Ordenar los libros es una forma involuntaria de hacer memoria. Llevo las lecturas de una pieza a otra, se me quedan sobre las mesas o se pierden debajo de papeles. He ido juntando con los años más libros de los que quisiera; los cuidé con celo de conocidos y amistosos ladrones. Ahora los miro con más desapego, sin ansiedad. Sospecho que los libros que guardé para leer cuando viejo ya los terminé. No obstante, me fascino a menudo con autores que daba por lejanos y que de repente llaman mi atención.

Es lo que me pasó al leer Para una autopsia de la vida cotidiana, volumen que reúne las conversaciones de J.G. Ballard con un periodista de un medio underground. Ya había publicado Crash, La exhibición de atrocidades y El mundo sumergido, obras perturbadoras e influyentes. Era un consumado narrador, un hombre de carácter quieto y actitud punk. Habla de sí mismo sin énfasis. Vehemente en sus obsesiones, no le avergonzaban por retorcidas que fueran. Coleccionaba documentos con detalles de accidentes automovilísticos, operaciones neurológicas y casos psiquiátricos agudos.

Las ideas que elabora poseen un contenido político fuera de lo establecido.

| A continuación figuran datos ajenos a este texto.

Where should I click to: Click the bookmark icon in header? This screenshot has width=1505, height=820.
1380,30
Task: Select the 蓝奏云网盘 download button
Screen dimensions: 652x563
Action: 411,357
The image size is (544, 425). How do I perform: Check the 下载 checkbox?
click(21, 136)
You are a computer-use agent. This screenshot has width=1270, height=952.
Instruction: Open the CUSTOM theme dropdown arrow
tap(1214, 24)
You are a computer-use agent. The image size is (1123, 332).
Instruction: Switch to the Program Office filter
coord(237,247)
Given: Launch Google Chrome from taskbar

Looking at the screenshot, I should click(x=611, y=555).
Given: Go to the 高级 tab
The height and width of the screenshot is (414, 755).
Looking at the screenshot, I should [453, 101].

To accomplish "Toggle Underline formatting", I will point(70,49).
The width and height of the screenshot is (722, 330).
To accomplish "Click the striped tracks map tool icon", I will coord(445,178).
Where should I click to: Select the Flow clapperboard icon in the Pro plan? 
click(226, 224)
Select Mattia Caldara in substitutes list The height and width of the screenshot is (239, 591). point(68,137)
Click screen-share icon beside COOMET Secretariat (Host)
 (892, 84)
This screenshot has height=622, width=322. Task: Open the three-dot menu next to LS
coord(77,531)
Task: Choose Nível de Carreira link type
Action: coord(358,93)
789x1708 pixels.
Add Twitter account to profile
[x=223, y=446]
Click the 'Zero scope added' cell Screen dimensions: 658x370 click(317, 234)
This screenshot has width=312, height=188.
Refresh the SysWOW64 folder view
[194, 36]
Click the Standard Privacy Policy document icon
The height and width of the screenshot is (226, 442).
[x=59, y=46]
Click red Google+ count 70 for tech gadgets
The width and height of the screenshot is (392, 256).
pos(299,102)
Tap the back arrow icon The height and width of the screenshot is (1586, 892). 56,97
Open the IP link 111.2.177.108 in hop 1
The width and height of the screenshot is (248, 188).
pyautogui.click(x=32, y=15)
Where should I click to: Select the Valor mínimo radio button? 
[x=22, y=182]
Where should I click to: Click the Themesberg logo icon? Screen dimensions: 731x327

Sostiene que “las revoluciones en la sensibilidad estética quizá sean las únicas vías que conduzcan a un cambio radical en el futuro”. Entre sus influencias menciona con insistencia a William Burroughs. Ambos son autores de novelas experimentales, cuyas aspiraciones eran desarticular el pensamiento lógico y revisarlo por dentro con desapego. Veían en el uso del lenguaje articulado una conspiración, que congelaba las posibilidades de expandir la conciencia. Son críticos de la literatura, en el sentido de que la ejercen con afán de revisar sus reglas para ampliar su radio, e investigar zonas poco visitadas, espacios perversos de la tecnología y la medicina.

Volví a ver la película que hizo David Cronenberg basada en Crash, con James Spader y Holly Hunter. A mi entender se mantiene intacta. Es incómoda, sexual, rara. Qué menos se puede esperar. La historia original es aún más cruda. Vincula el erotismo con la experiencia traumática de los choque de autos. Lo hace con un nivel de detalle que genera escalofríos. No entretiene, ni lo pretende, sino que hipnotiza con su frialdad. La cinta intenta replicar, al menos, la pulsión perversa que define los caracteres de los personajes.

Al revisar las reseñas que Martin Amis hizo de ciertos libros de Ballard, me doy cuenta que recién estoy aproximándome al universo literario de un tipo considerado un visionario. La fuerza de Ballard “viene dada no por su acción sino por su poesía”, apunta Amis. Y no deja de subrayar que vislumbró los desastres del cambio climático y la catástrofe ecológica. Describió –además– una sociedad donde la violencia, el hartazgo y el paisaje arrasado se parecen al futuro que no anhelamos, pero que se acerca.

Confieso que los profetas me hastían, me repelen. Así que me quedo con las palabras de Ballard, con su curiosidad, sus observaciones escépticas y su desprecio por las convenciones culturales. Me sorprendió que no citara La naranja mecánica de Anthony Burgess, libro que sin duda sintoniza con Crash. Pero nadie se asocia con Burgess, no es referente, pese a su relevancia como narrador y crítico; el destino no le ha otorgado exégetas ni admiradores.

Entre lo último que leí de Ballard está quizá su título más conocido: El imperio del sol, una ficción basada en experiencias personales, desde su infancia acomodada en Shanghái hasta su paso por el campo de concentración de Lunghua, tras el ataque de Japón a Pearl Harbour. La hizo famosa Steven Spielberg con su versión cinematográfica.

La distancia con que cuenta hechos que lo marcaron es semejante a la que ocupa al relatar las parafilias de los protagonistas de sus textos más radicales. Hay en este desapego una elegancia y una tirantez que constituyen el estilo mecánico que determina a Ballard. Su escritura anestesia al lector ante el horror que presenta.

Tal vez la excepción a este rigor sean sus entrevistas y su autobiografía Milagros de vida. En ella relata su vida inverosímil en distintos lugares, su formación como escritor y padre, su relación con la literatura y el cine. Las anécdotas se suceden a las observaciones sin distraer nunca la atención. Es como si se desnudara con gusto. El ego de Ballard está tamizado por una conciencia de la muerte y la extrañeza. En un momento le suelta al entrevistador: “En un mundo perfectamente razonable, la única libertad posible es la locura. Eso es lo que se viene. Poner en escena algún desvío, cierta actitud antisocial”.